L’artista è una persona e porta la propria indole nella sua arte. Quindi è difficile per me rispondere a questa domanda in maniera oggettiva. Le conferme non sono l’obiettivo finale ma senz’altro sono preziose, gratificanti per l’artista e per la sua squadra.
Tu sei un personaggio pubblico. Meglio essere sempre presenti o sparire per un po’?
Meglio non forzare nessuna delle due opzioni. Non si è sempre uguali, il vuoto e il pieno fanno sempre parte di ogni cosa e si assomigliano, vanno assecondati. Ad esempio io ho fatto cinque album in meno di dieci anni e solo per quest’ultimo, invece, ho avuto bisogno di quasi quattro anni, per lasciar decantare un mare di cose.
È pressoché indubbio che anche la vita artistica sia segnata da compromessi. Cosa però l’artista non dovrebbe accettare mai?
Tradire quella voce che già sa e che forse chiamerei istinto. Ci sono delle volte in cui accettare un compromesso può far anche innervosire ma a un livello superficiale. Poi però c’è uno spazio interno molto più profondo che alcune volte entra in ballo e non può non essere ascoltato. È l’unico caso in cui una scelta si trasforma in rimpianto perché, dentro, sapevamo già tutto e non ci siamo ascoltati.

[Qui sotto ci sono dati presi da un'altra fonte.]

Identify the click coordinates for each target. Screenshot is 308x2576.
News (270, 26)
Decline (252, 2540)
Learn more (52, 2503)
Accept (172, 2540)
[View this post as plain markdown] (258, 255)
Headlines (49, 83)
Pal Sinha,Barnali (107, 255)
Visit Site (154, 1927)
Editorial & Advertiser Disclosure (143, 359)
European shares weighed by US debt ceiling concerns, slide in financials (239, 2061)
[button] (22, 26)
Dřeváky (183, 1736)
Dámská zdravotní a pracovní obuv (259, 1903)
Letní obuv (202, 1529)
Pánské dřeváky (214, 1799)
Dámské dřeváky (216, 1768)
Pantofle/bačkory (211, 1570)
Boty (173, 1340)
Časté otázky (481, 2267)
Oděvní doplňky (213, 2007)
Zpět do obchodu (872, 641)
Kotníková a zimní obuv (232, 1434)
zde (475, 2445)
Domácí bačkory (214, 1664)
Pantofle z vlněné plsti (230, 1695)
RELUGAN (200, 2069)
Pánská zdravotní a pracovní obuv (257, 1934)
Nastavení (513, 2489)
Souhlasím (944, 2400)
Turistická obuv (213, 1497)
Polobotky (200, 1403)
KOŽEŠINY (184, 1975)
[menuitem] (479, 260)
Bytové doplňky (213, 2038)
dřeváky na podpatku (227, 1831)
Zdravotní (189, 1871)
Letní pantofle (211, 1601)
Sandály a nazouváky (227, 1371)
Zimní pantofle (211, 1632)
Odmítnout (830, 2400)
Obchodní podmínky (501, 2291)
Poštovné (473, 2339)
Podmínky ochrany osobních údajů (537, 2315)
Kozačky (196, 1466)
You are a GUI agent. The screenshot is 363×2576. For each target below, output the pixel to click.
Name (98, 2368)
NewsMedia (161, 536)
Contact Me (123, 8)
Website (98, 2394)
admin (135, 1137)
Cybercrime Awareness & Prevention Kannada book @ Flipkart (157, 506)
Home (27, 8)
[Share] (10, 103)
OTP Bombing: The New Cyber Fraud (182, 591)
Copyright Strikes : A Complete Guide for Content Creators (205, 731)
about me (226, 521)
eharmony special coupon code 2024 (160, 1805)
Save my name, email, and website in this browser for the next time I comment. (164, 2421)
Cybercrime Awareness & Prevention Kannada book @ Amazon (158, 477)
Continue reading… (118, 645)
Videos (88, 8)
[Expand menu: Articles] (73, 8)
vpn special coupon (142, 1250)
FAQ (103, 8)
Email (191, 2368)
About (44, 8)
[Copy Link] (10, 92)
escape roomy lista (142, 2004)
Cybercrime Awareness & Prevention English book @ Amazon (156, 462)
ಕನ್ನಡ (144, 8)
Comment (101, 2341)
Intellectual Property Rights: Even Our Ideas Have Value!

Hai mai pensato di smettere?
Sì. Ma mai per davvero.
C’è un sogno, un’idea che invece vorresti realizzare?
Mille! Poi te le dico quando incontreranno la realtà (ndr, sorride).
Dove sta andando la musica?
Dove sta andando il mondo? La musica ne è specchio, lo legge e lo riflette. Io non lo so bene, dove sta andando il mondo. E questa incertezza è un fatto globale che la musica sta interpretando declinandola in maniera diversa in base alle diverse sensibilità.
La Pandemia da Covid-19 ha messo a dura prova l’intera umanità. Come l’hai vissuta da essere umano e soprattutto da artista. Mi racconti qualcosa?
Lo scoppio della pandemia ha coinciso con l’uscita del mio primo romanzo “Nel mare c’è la sete”. È stato un tempo strano perché allo stesso tempo sospeso ma impegnatissimo con la promozione del libro, mi sono sentita molto vicina ai lettori e agli ascoltatori nonostante l’impossibilità di trovarci fisicamente dal vivo. Ho usato il tempo per vivere una quotidianità molto bella con il mio compagno, dopo anni di relazione a distanza. Ho messo in ordine un po’ di idee. Ho ultimato il mio nuovo album, ho scritto e registrato un ciclo di podcast (C’est la Mou – Punti di fuga), ho allestito uno spettacolo teatrale con Concita De Gregorio (Un’ultima cosa), ho cercato tanto il contatto con altri artisti con cui collaborare, come con il cantautore brasiliano Marcelo Jeneci. Ora che l’aria è diversa, ora che vedo un comparto culturale maltrattato, che vedo una rabbia sociale che mi atterrisce, ancora di più ricerco l’idea di una comunità umana di cui sentirmi parte.
Perché hai deciso di rispondere a queste domande?
Perché me lo hai chiesto con molta gentilezza e professionalità. Perché cercare una risposta è molto più interessante che scriverla. Perché di amore e di arte è sempre giusto parlare.